I've probably already written "This is Tom Hanks' best performance" half a dozen times, but here I go again: In "A Beautiful Day in the Neighborhood," the two-time Oscar winner does career-peak work.

There may be an element of witchcraft in Hanks' Fred Rogers. He has done basic things to increase his resemblance to the TV icon/cardigan enthusiast: Hanks wears eyebrow wigs, approximates Rogers' slow, singsongy style of speaking and duplicates his clipped pronunciation of the word "neighbor."

But the performance is less an impression than a spirit summoning. It's as if Hanks tucks a cozy blanket around the entire film, embodying the beatific warmth and kindness of Rogers so that every time he appears on screen in "Beautiful Day," you feel better and more hopeful. (Now that Hanks has played Rogers and, in "Saving Mr. Banks," Walt Disney, he needs to complete the midcentury-guy-who-was-beloved-by-children-and-adults triumvirate by tackling Minnesota native Charles Schulz.)

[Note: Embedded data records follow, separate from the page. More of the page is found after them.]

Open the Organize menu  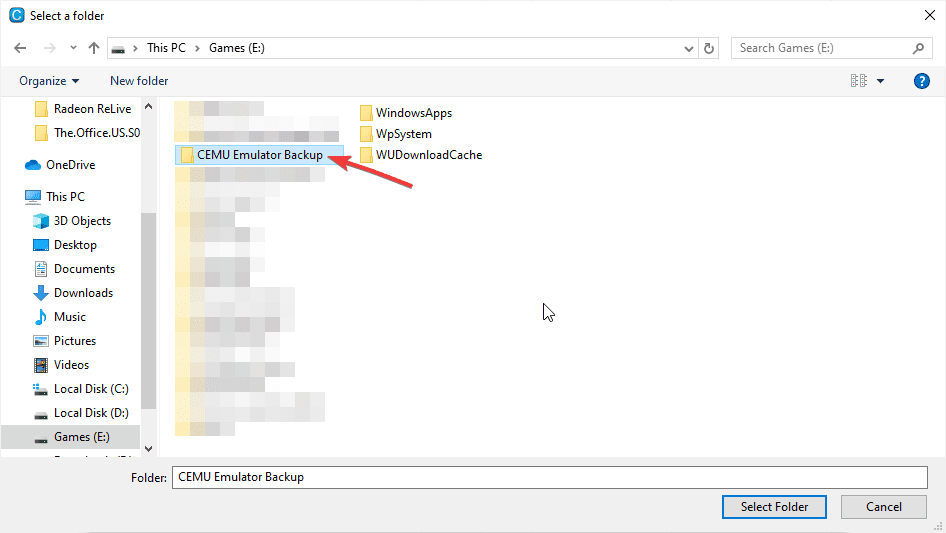(x=49, y=81)
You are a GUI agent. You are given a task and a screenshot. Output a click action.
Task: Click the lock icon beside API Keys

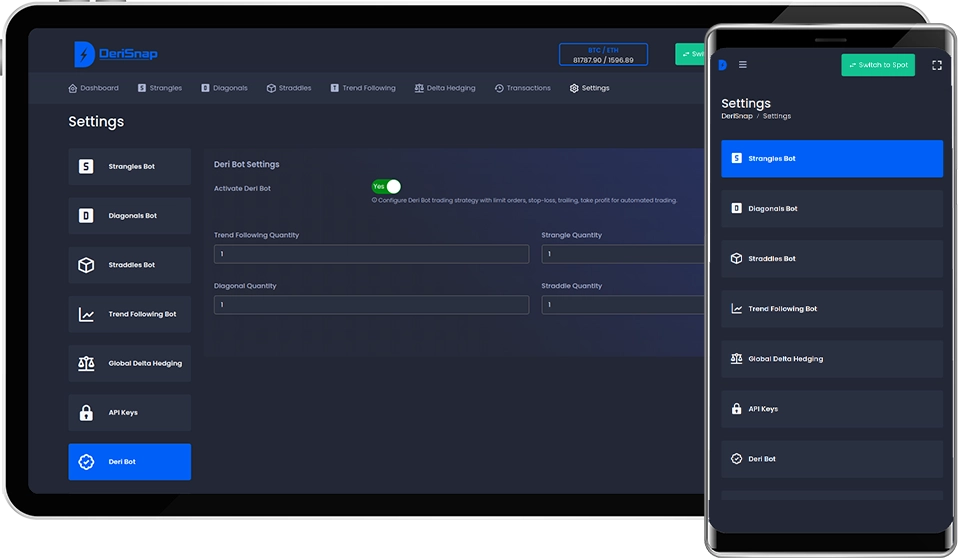(x=86, y=413)
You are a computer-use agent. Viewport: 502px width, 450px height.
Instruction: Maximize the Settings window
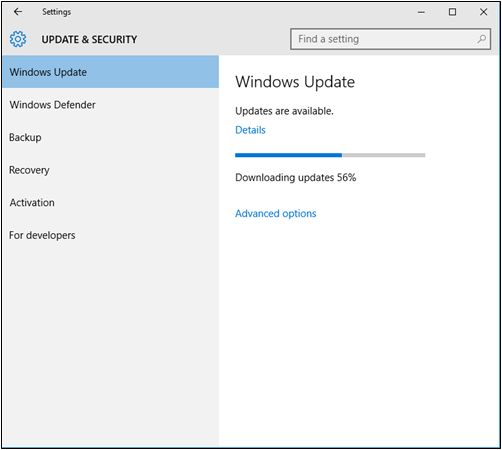tap(452, 12)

Parts of Marielle Heller's movie are designed to feel like an episode of "Mister Rogers' Neighborhood," geared toward adults who need a little hope. It's a stranger movie than audiences are expecting, I suspect, because Heller makes such bold choices: shrinking characters so they fit into the neighborhood, where they interact with Rogers' puppets, and stopping the movie dead for a sequence I don't want to say too much about except that it's a risky attempt to break through the wall between movie and moviegoer, to ask us to think more like Mr. Rogers does. In other words: WWMRD?

Audiences also may be surprised to discover that Rogers is not the main character in "Beautiful Day." That would be Matthew Rhys' Lloyd Vogel, a fictionalized version of real-life reporter Tom Junod, who wrote about how being assigned to write a profile of Rogers changed his life, helping him resolve resentments from his childhood. Vogel — the character who grows in "Beautiful Day" — begins as a cynic who believes Rogers is putting on an act but gradually realizes he's a real human who is especially good at humanity. The Rhys stuff is fine but his is a predictable journey and every moment Rogers isn't on screen feels like an opportunity lost.

I suspect the folks behind "Beautiful Day" know that. It's why they've chosen to give Rogers the first and last words in the movie.

"We are trying to give children positive ways to deal with their feelings," Rogers tells Vogel early on. Since it's the feeling that Vogel is dealing with, a lot of the movie ends up being about figuring out what to do with anger.

That includes what Rogers does with his own anger.

This is where having an icon play another icon pays off exponentially, because we're given behind-the-scenes looks at two beloved figures at once. In the final scene, Hanks/Rogers is alone in a TV studio, where he sits down at a piano and blows off steam by pounding on the left side of the keyboard. The idea, I think, is that we are diminishing the humanity of beloved figures such as Hanks and Rogers if we fail to recognize that they have pain and anger, too. They're not saints but if we're willing to listen to them, maybe their artistry can help us deal with our own darker moments.